## Document section
------------------------------

For real-time data needs, MotherDuck works with streaming partners like [Estuary](https://docs.estuary.dev/reference/Connectors/materialization-connectors/motherduck/) to enable continuous data ingestion. While DuckDB is optimized for batch operations, these integrations allow you to build streaming pipelines that buffer and load data in micro-batches for near real-time analytics.
### Unstructured data integrations
When working with unstructured data like documents, emails or images, tools like [Unstructured.io](https://motherduck.com/blog/effortless-etl-unstructured-data-unstructuredio-motherduck/) can pre-process and structure the data before loading into MotherDuck. This enables you to analyze unstructured data alongside your structured data warehouse tables.
### Loading Performance Notes
For optimal performance, follow DuckDB's recommended practices around batch sizes and data types. Load data in reasonably sized batches (at leasts 122k rows) to balance memory usage and throughput. Use appropriate data types like TIMESTAMP for datetime values and avoid unnecessary type conversions. Sort data by columns that are frequently queried together such as TIMESTAMPs. Monitor [recent queries](/sql-reference/motherduck-sql-reference/md_information_schema/recent_queries/) during large loads and adjust batch sizes accordingly.
## Data Transformation: Shaping Your Data for Analysis
Data transformation is a critical step in the data warehousing process that converts raw data into analysis-ready formats. MotherDuck provides powerful SQL capabilities inherited from DuckDB for transforming data directly within the warehouse. You can leverage DuckDB's rich library of SQL functions to clean, reshape, and model your data through operations like filtering, joining, aggregating and pivoting.

------------------------------

## Data rows

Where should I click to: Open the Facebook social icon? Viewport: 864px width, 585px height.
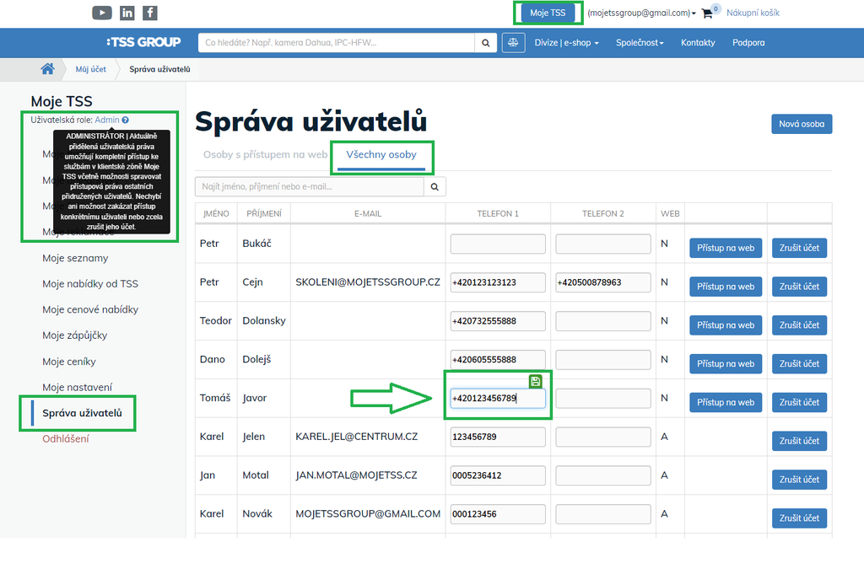click(x=149, y=13)
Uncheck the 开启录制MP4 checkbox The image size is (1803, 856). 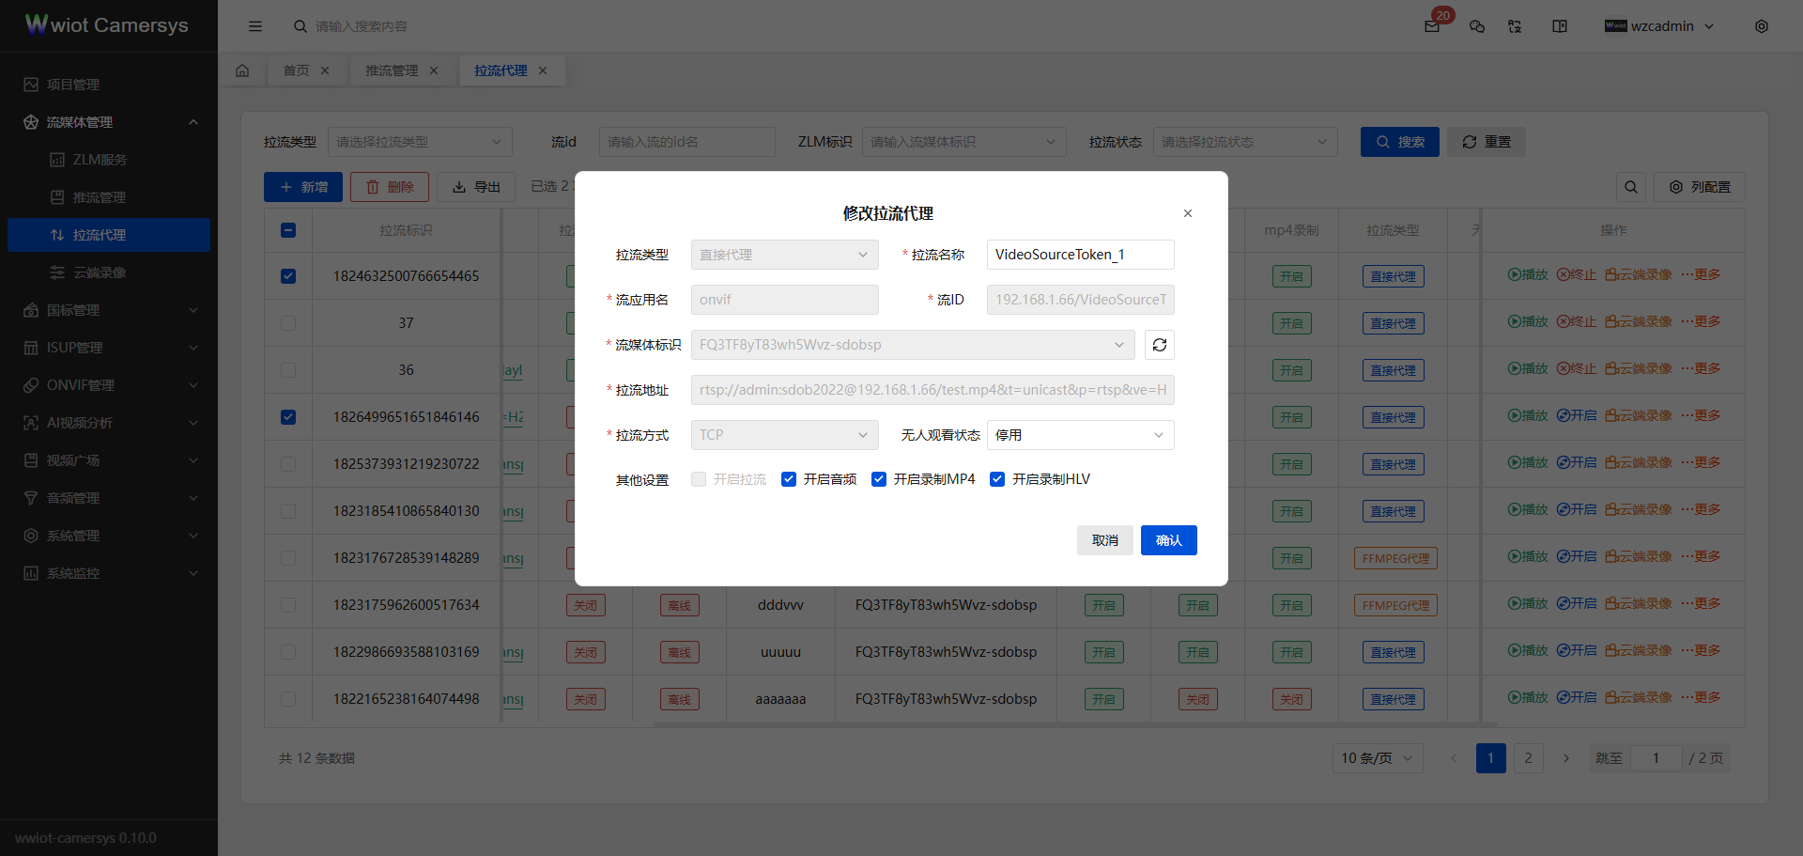coord(879,479)
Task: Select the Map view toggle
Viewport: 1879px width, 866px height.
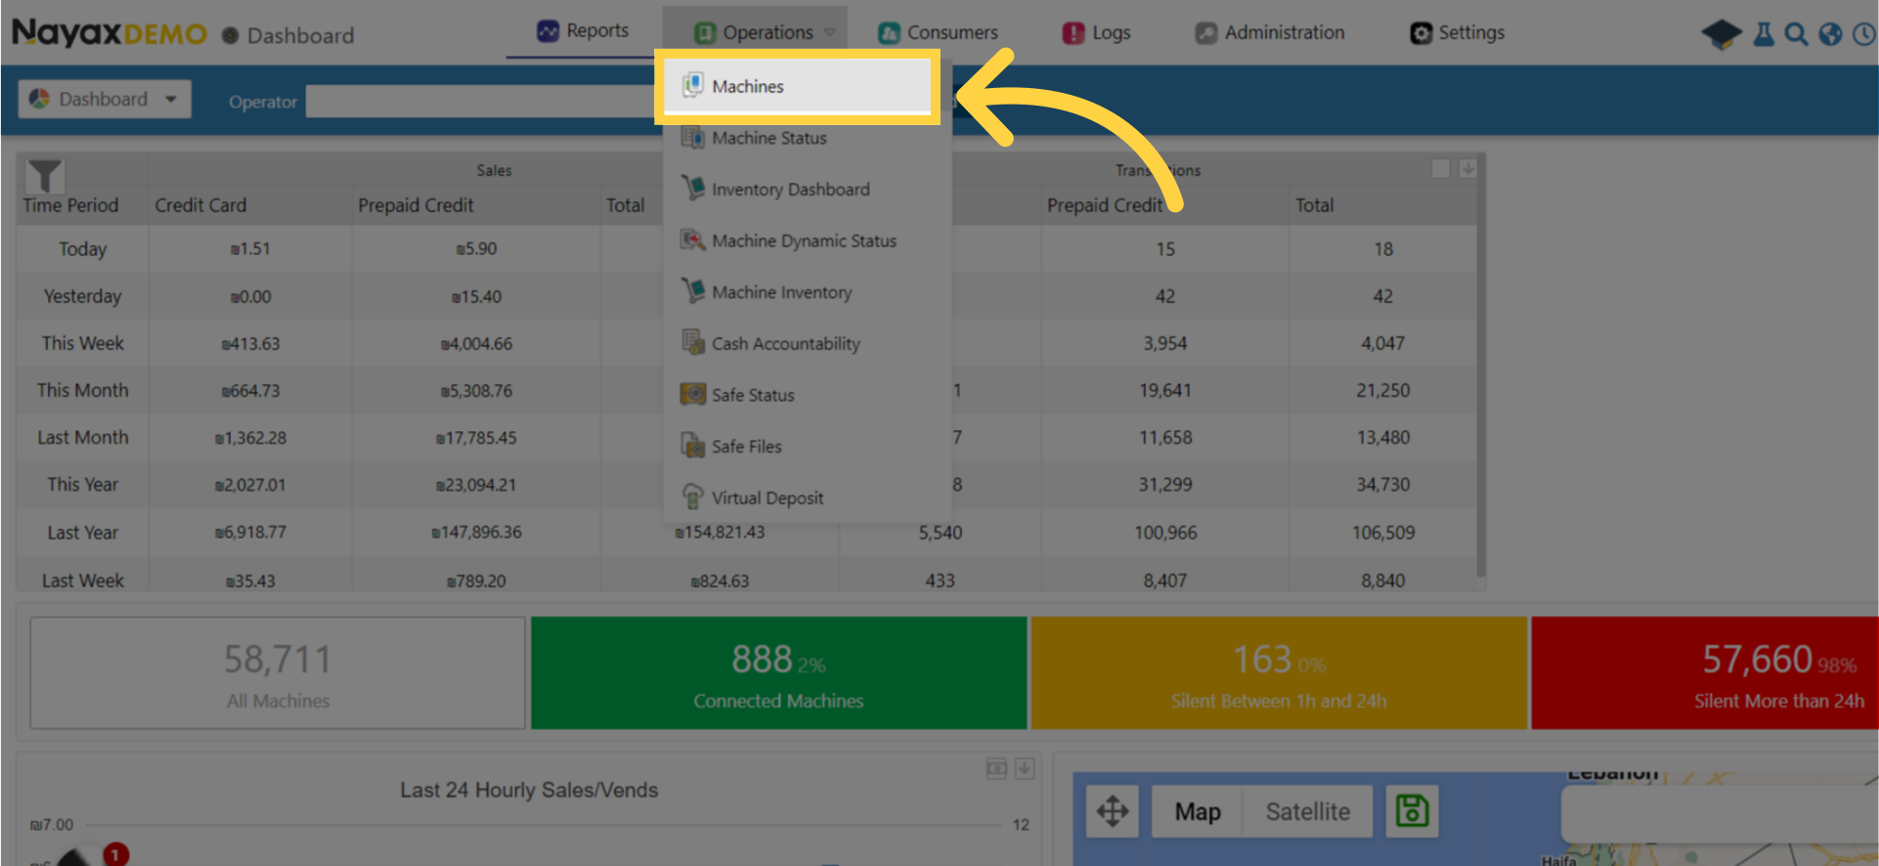Action: click(1197, 811)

------------------------------

Answer these from the MotherDuck text:
(a) Which streaming partner does it name for continuous data ingestion?
(b) Which tool does it name for pre-processing unstructured data before loading?
(c) Which data type does it recommend for datetime values?

(a) Estuary
(b) Unstructured.io
(c) TIMESTAMP